De stichtingen vorderen nu dat de kantonrechter DNR-Energy veroordeelt tot betaling van de resterende bedragen vermeerderd met de boete of buitengerechtelijke kosten, namelijk: € 89.347,63 aan PMT, € 4.529,95 aan OTIB, € 1.065,92 aan SFM en € 2.131,71 aan SWWM, met de wettelijke rente en proceskosten.
2.4.
DNR-Energy erkent dat zij de werkgeverspremies en -bijdragen op zichzelf verschuldigd is, maar voert aan dat er door de coronacrisis betalingsproblemen zijn ontstaan en de stichtingen niet hebben willen meewerken aan de totstandkoming van een betalingsregeling. DNR-Energy maakt daarom bezwaar tegen de incassokosten.
DNR-Energy moet de gevorderde werkgeverspremies en -bijdragen betalen
2.5.
Omdat DNR-Energy erkent dat zij de gevorderde werkgeverspremies en -bijdragen verschuldigd is, kan de kantonrechter de vorderingen van de stichtingen in hoofdsom op zich toewijzen.

> Verstrekte gegevens
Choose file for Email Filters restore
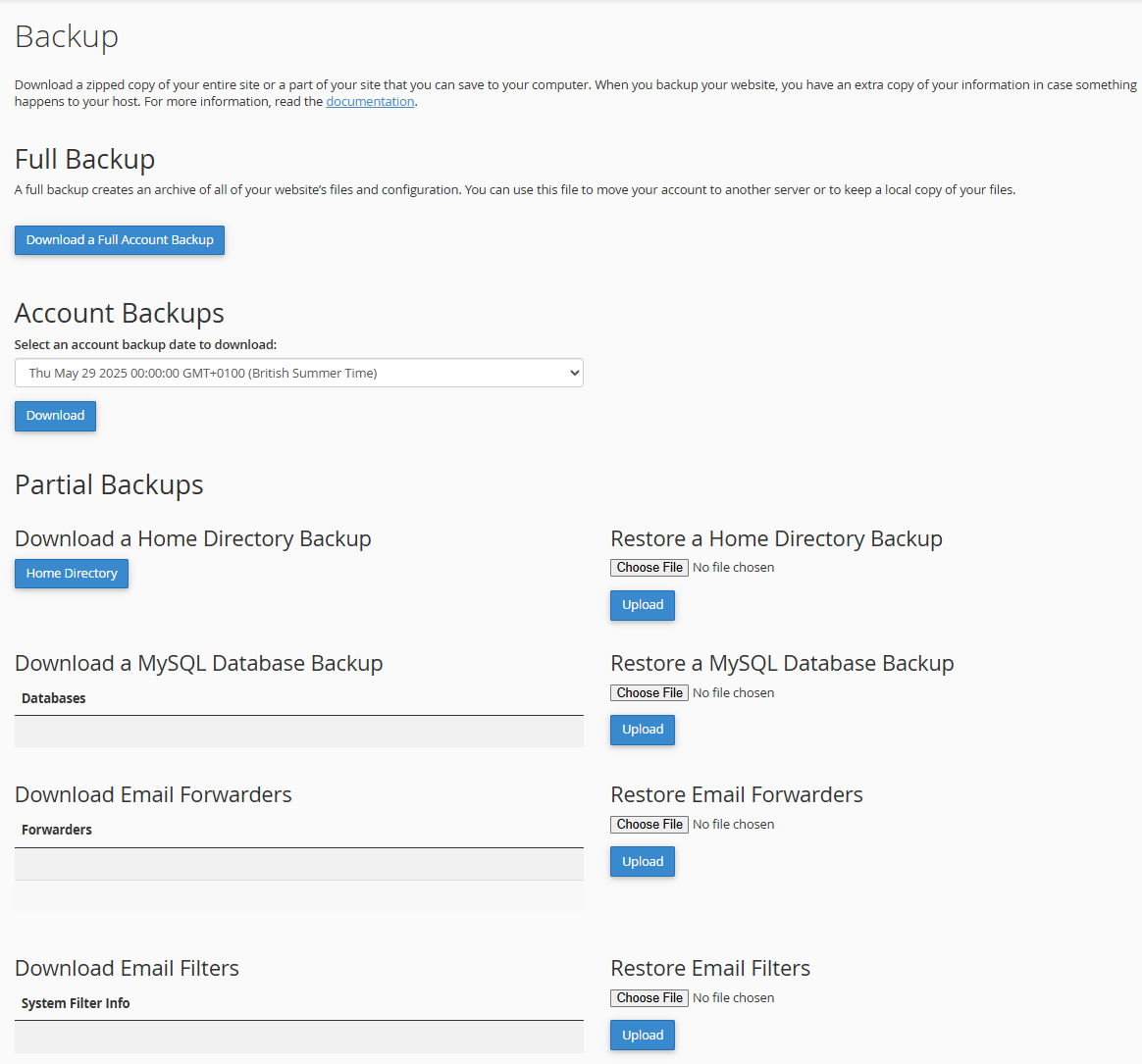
---
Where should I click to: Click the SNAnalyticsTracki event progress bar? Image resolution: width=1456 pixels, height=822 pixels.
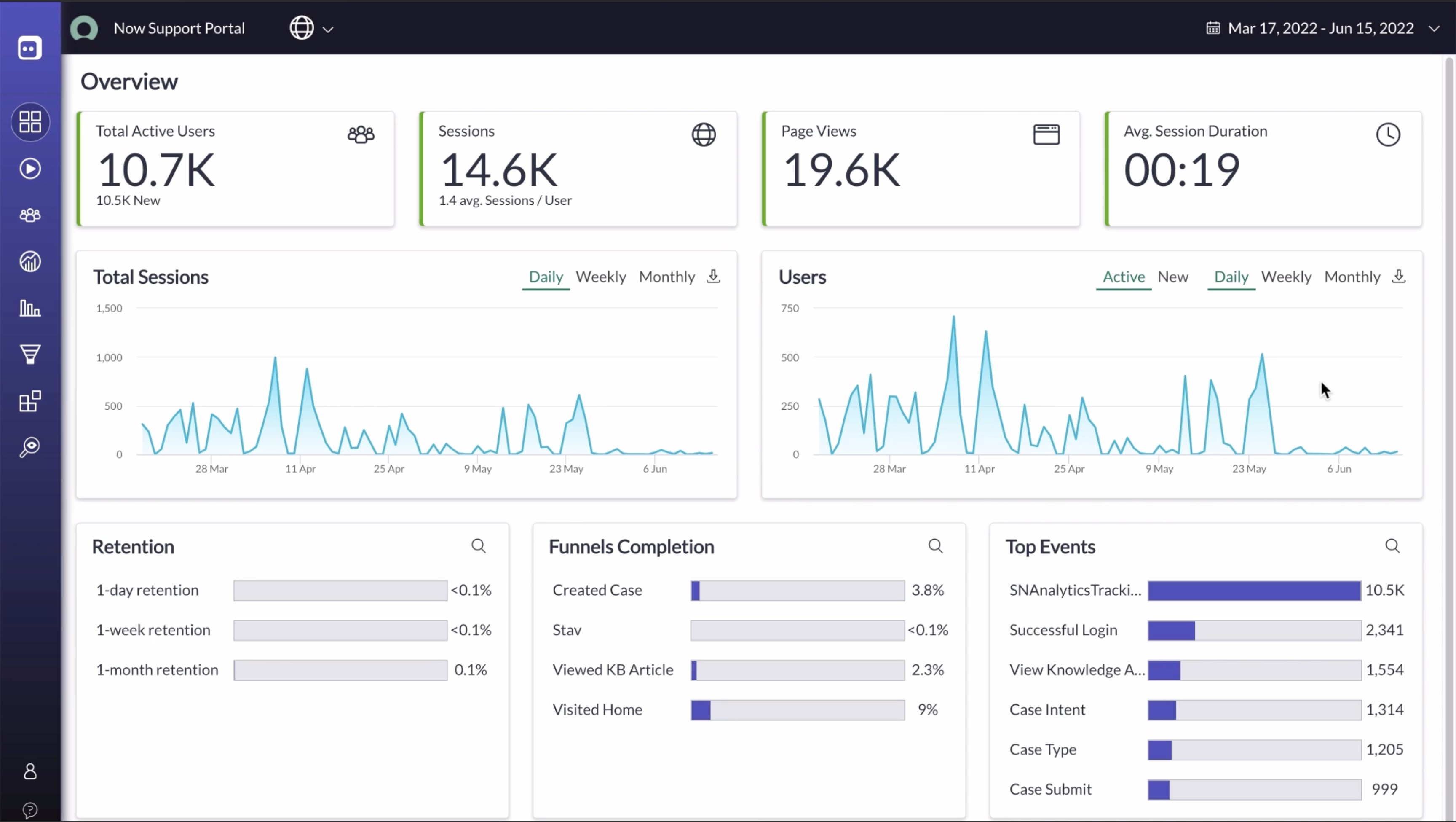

> Opdracht
Geef uit de tekst over DNR-Energy en de stichtingen het gedeelte letterlijk weer dat begint bij "DNR-Energy erkent dat zij de werkgeverspremies" en eindigt bij "op zich toewijzen.".

> Uitvoer hieronder
DNR-Energy erkent dat zij de werkgeverspremies en -bijdragen op zichzelf verschuldigd is, maar voert aan dat er door de coronacrisis betalingsproblemen zijn ontstaan en de stichtingen niet hebben willen meewerken aan de totstandkoming van een betalingsregeling. DNR-Energy maakt daarom bezwaar tegen de incassokosten.
DNR-Energy moet de gevorderde werkgeverspremies en -bijdragen betalen
2.5.
Omdat DNR-Energy erkent dat zij de gevorderde werkgeverspremies en -bijdragen verschuldigd is, kan de kantonrechter de vorderingen van de stichtingen in hoofdsom op zich toewijzen.